After more than a year of talks, Yale University has backed away from its plan for an arts institute in Abu Dhabi, involving Yale’s art, music, architecture and drama schools.

The stumbling block, ultimately, was Abu Dhabi’s insistence that Yale offer degree programs at the institute, and Yale’s refusal to grant its degrees in Abu Dhabi.

Yale’s art institute was to be part of Abu Dhabi’s development of Saadiyat Island as a cultural center, including outposts of the Louvre, the Guggenheim and other museums.

“From the beginning, we were clear that degree programs were not what we were talking about,” said Linda K. Lorimer, secretary and vice president of Yale. “We were exploring exciting plans for programs that would be value-added for cultural development. But in the end, they wanted degrees. And at this point in time, we just don’t think we could mount a faculty of the same quality we have here, or attract students of the same caliber.”

The collapse of the talks was first reported in The Yale Daily News on Friday.

Almost every major American research university has recently become intent on globalizing, with many starting branches in the Persian Gulf, while others pursue research partnerships and joint-degree programs around the globe.

But the Ivy League universities – with the exception of Cornell ’s medical school in Qatar – have been notably unwilling to offer their home degrees through overseas programs. Yale, for example, has dozens of foreign programs in China and elsewhere, but none offer Yale degrees.

“It is understandable that some of our elite and most selective universities are not eager to increase significantly the number of degrees they award annually, here or abroad,” said Dr. Edward Guiliano, president of the New York Institute of Technology, which offers its degrees in China, Canada, Jordan, Bahrain and Abu Dhabi. “Selectivity is part of their value equation as well as the pride of their alumni. Plus, of course, it is standard currency with rating and ranking surveys.”
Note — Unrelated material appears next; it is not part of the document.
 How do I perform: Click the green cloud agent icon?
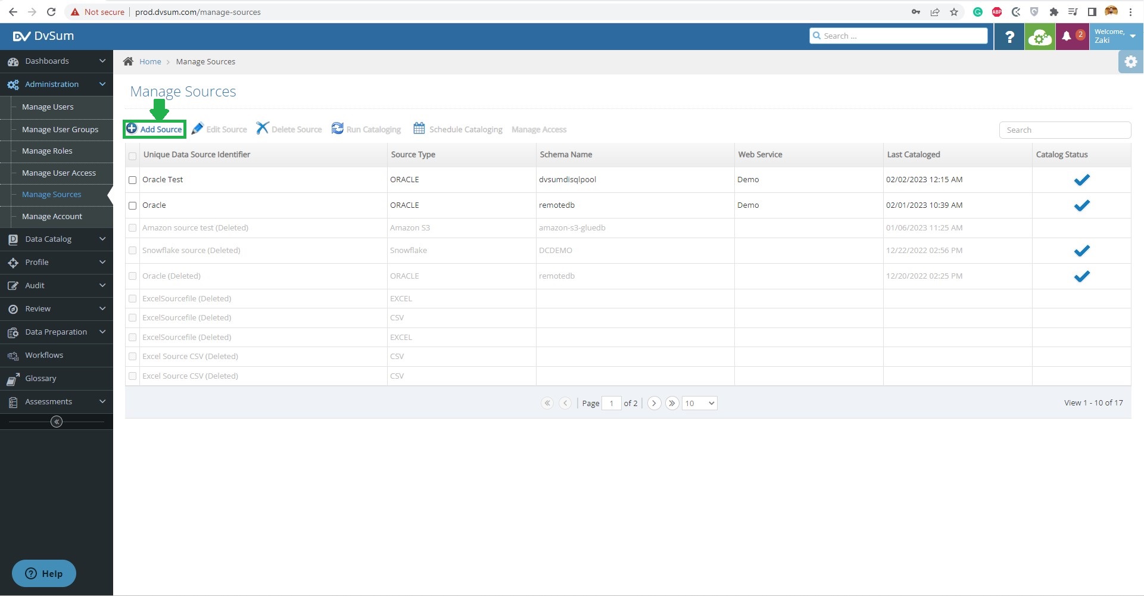[1040, 36]
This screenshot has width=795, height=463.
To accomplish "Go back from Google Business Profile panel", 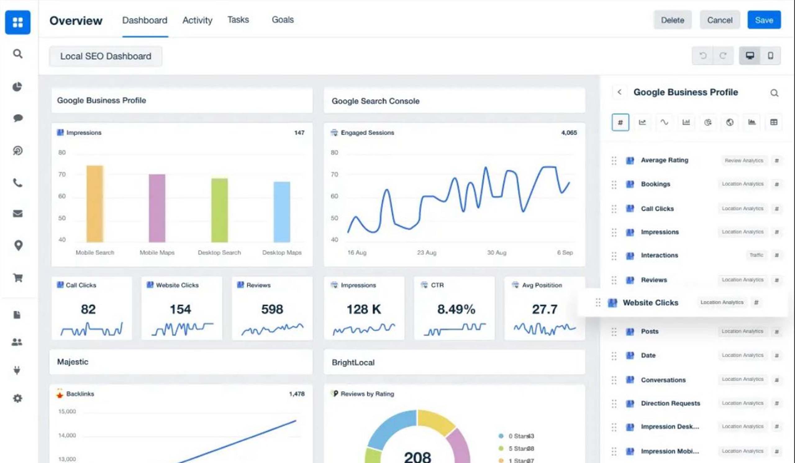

The Abu Dhabi project would have been Yale’s first major venture in the Middle East. Abu Dhabi, the oil-rich capital of the United Arab Emirates, has recently invested heavily in importing educational and cultural institutions from the West. In 2006, the Sorbonne opened a liberal-arts campus in Abu Dhabi. New York University is planning a full-fledged liberal arts campus on Saadiyat Island. And Abu Dhabi paid $520 million for the right to use the Louvre name, part of a deal worth nearly $1.3 billion to create a branch of the Louvre.

Last year, Yale’s president, Richard Levin, told the Yale alumni magazine that he hoped to complete the university’s Abu Dhabi agreement in the summer of 2007. Each of Yale’s arts graduate schools was planning activities – master classes, design workshops and elementary school programs – for the Abu Dhabi institute, all of which were to be paid for by the emirate’s government.

With its Abu Dhabi plans proceeding, New York University earlier this month ended its talks to absorb the American University of Paris.

“As we got closer to the merger, the trade-offs became more apparent,” said John Beckman, a spokesman for N.Y.U. “What we were hearing from the A.U.P. people, consistently, was that they were worried about maintaining the distinctiveness of their identity, and what we were hearing from our students consistently was that they felt the academic experience between the two institutions was incompatible.”